◆ ОТРЫВОК ◆
Не славно ли нам будет, братие, начати старыми словесы
трудных повестей о полку Игореве, Игоря Святославлича?
Начаться же той песне по былинам сего времени,
а не по обычаю Боянову.
Боян бо вещий аще кому хотел песнь творити,
то растекался мыслию по древу[1],
серым волком по земле, сизым орлом под облакы;
помнил, бо, говорят, первых времен усобицы.
Тогда пускал десять соколов на стадо лебедей – который достигал,
тот первый и песнь певал старому Ярославу,
храброму Мстиславу, иже зарезал Редедю
пред полки Косожския,
красному Романови Святославличу.
Боян же, братие, не десять соколов на стадо лебедей пущаше,
а своя вещие персты на живые струны вскладаше –
они же сами князем славу рокотали.
Мы же почнем, братие, повесть сию
от старого Владимира до нынешнего Игоря,
иже скрепил ум волею и изострил сердце мужеством,
наполнился ратного духа и навел храбрые полки
за землю Половецкую за землю русскую.

◆ ЗАДАНИЕ ◆
Скопируйте дословно фрагмент отрывка о полку Игореве от слов «Начаться же той» до слов «князем славу рокотали.» включительно. Записи являются отдельным материалом и не относятся к отрывку.

Записи с указанием на текст и элементы
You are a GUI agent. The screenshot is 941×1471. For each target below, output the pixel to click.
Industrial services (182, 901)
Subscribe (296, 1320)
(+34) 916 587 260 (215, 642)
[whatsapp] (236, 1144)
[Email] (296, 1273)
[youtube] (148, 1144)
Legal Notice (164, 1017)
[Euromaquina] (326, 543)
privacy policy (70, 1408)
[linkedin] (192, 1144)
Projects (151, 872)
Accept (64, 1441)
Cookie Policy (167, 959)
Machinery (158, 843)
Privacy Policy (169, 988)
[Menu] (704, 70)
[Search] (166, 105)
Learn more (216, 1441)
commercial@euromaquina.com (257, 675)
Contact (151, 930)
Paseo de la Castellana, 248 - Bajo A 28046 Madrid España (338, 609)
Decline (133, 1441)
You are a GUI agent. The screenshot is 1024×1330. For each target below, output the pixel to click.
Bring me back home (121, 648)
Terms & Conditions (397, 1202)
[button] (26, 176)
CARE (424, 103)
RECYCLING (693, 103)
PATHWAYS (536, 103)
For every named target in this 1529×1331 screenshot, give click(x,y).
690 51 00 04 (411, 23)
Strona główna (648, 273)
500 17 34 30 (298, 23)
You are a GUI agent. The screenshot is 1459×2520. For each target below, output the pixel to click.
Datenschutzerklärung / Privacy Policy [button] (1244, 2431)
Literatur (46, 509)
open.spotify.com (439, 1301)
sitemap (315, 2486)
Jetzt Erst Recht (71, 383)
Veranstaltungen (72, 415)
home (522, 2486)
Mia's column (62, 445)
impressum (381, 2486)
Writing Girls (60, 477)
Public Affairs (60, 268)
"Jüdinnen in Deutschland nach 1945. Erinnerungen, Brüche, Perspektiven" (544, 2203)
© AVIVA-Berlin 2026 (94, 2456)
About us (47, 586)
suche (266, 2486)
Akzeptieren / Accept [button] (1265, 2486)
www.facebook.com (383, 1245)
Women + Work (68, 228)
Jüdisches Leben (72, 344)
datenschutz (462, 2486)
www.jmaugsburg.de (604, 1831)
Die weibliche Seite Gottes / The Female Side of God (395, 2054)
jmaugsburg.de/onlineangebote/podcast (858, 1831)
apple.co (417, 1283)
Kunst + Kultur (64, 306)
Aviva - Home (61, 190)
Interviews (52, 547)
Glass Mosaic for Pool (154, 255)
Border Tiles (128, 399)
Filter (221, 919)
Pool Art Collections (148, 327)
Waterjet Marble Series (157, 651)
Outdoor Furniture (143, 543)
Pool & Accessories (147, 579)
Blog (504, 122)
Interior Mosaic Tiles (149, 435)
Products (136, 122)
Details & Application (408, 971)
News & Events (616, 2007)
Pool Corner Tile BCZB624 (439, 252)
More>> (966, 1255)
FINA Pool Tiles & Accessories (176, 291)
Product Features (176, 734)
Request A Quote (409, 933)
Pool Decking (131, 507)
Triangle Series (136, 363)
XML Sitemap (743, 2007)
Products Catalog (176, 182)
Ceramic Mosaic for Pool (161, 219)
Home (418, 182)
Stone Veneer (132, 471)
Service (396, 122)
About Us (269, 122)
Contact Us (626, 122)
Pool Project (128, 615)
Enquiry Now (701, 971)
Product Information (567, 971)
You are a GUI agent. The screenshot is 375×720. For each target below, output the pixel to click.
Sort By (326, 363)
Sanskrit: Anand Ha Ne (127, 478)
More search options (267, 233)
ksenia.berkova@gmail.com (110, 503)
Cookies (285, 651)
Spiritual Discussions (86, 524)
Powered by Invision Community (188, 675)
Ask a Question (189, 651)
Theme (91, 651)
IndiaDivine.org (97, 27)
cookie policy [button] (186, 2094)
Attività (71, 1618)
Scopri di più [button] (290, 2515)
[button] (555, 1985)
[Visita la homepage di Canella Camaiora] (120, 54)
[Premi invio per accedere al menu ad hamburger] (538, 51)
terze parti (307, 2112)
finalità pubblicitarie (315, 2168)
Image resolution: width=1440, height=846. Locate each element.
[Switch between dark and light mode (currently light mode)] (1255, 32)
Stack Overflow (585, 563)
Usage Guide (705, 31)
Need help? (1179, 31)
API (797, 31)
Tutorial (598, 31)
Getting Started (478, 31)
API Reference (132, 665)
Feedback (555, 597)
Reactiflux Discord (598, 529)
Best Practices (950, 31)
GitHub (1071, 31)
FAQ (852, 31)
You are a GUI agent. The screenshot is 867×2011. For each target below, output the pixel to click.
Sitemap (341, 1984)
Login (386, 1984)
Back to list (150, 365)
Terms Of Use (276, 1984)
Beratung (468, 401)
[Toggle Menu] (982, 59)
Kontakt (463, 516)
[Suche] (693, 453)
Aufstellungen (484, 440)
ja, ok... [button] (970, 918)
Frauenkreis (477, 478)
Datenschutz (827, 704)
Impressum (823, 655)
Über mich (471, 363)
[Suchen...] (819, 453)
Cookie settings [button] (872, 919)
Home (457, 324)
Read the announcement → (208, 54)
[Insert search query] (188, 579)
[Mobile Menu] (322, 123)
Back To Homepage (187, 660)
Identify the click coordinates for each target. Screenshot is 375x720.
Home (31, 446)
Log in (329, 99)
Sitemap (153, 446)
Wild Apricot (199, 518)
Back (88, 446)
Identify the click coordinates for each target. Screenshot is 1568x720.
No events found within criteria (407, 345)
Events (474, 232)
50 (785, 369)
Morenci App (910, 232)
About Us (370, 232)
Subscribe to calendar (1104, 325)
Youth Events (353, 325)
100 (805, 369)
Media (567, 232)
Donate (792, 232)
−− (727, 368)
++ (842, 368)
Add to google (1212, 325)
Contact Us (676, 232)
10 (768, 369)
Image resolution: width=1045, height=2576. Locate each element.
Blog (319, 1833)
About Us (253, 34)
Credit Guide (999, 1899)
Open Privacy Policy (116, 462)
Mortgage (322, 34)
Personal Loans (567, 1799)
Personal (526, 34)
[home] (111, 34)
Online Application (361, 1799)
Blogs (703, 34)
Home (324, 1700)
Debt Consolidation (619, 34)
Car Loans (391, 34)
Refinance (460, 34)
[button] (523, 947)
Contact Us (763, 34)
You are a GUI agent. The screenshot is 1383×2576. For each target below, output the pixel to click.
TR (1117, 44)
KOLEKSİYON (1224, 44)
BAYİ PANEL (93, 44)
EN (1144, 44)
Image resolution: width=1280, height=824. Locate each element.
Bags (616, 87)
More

◆ ПРАВИЛЬНЫЙ ОТВЕТ ◆
Начаться же той песне по былинам сего времени,
а не по обычаю Боянову.
Боян бо вещий аще кому хотел песнь творити,
то растекался мыслию по древу[1],
серым волком по земле, сизым орлом под облакы;
помнил, бо, говорят, первых времен усобицы.
Тогда пускал десять соколов на стадо лебедей – который достигал,
тот первый и песнь певал старому Ярославу,
храброму Мстиславу, иже зарезал Редедю
пред полки Косожския,
красному Романови Святославличу.
Боян же, братие, не десять соколов на стадо лебедей пущаше,
а своя вещие персты на живые струны вскладаше –
они же сами князем славу рокотали.